[Source material]:
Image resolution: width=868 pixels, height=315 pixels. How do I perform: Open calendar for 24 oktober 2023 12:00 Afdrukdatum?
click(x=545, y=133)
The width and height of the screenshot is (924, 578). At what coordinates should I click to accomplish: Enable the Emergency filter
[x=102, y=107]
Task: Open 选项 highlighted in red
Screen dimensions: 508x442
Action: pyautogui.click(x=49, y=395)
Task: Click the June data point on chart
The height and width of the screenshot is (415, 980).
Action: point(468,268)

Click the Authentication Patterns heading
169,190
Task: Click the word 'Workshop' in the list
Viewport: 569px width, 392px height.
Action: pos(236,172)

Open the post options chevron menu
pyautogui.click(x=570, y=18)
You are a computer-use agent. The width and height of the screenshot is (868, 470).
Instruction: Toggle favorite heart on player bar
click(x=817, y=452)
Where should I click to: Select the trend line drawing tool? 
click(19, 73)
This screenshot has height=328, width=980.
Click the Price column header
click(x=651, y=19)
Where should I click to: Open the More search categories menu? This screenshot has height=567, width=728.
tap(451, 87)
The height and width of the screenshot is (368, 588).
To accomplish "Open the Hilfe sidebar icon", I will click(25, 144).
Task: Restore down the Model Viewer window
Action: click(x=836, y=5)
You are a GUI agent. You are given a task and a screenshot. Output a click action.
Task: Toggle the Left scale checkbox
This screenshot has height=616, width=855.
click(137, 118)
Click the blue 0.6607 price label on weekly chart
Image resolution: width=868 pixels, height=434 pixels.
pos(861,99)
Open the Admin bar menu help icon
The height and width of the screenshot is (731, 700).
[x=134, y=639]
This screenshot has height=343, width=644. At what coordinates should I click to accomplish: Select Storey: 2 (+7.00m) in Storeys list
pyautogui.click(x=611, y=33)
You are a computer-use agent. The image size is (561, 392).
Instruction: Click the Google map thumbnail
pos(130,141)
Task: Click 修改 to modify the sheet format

[To do]:
For each record above, output it exactly as written.

[Solution for this exercise]:
Image resolution: width=868 pixels, height=315 pixels. How do I perform: Open calendar for 24 oktober 2023 12:00 Afdrukdatum?
click(x=545, y=133)
The width and height of the screenshot is (924, 578). At what coordinates should I click to accomplish: Enable the Emergency filter
[x=102, y=107]
Task: Open 选项 highlighted in red
Screen dimensions: 508x442
Action: pyautogui.click(x=49, y=395)
Task: Click the June data point on chart
The height and width of the screenshot is (415, 980).
Action: point(468,268)

Click the Authentication Patterns heading
169,190
Task: Click the word 'Workshop' in the list
Viewport: 569px width, 392px height.
Action: pos(236,172)

Open the post options chevron menu
pyautogui.click(x=570, y=18)
You are a computer-use agent. The width and height of the screenshot is (868, 470).
Instruction: Toggle favorite heart on player bar
click(x=817, y=452)
Where should I click to: Select the trend line drawing tool? 
click(19, 73)
This screenshot has height=328, width=980.
Click the Price column header
click(x=651, y=19)
Where should I click to: Open the More search categories menu? This screenshot has height=567, width=728.
tap(451, 87)
The height and width of the screenshot is (368, 588).
To accomplish "Open the Hilfe sidebar icon", I will click(25, 144).
Task: Restore down the Model Viewer window
Action: click(x=836, y=5)
You are a GUI agent. You are given a task and a screenshot. Output a click action.
Task: Toggle the Left scale checkbox
This screenshot has height=616, width=855.
click(137, 118)
Click the blue 0.6607 price label on weekly chart
Image resolution: width=868 pixels, height=434 pixels.
pos(861,99)
Open the Admin bar menu help icon
The height and width of the screenshot is (731, 700).
[x=134, y=639]
This screenshot has height=343, width=644. At what coordinates should I click to accomplish: Select Storey: 2 (+7.00m) in Storeys list
pyautogui.click(x=611, y=33)
You are a computer-use agent. The image size is (561, 392).
Instruction: Click the Google map thumbnail
pos(130,141)
Task: Click 修改 to modify the sheet format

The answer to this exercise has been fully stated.